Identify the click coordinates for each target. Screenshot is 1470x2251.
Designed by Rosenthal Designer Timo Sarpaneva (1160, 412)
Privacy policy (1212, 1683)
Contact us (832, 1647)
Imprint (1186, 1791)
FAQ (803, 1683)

--- WHAT TO PRODUCE ---
Please repeat the listing word for word.

--- RESULT OF THIS TASK ---
Identify the click coordinates for each target. Screenshot is 1470x2251.
Designed by Rosenthal Designer Timo Sarpaneva (1160, 412)
Privacy policy (1212, 1683)
Contact us (832, 1647)
Imprint (1186, 1791)
FAQ (803, 1683)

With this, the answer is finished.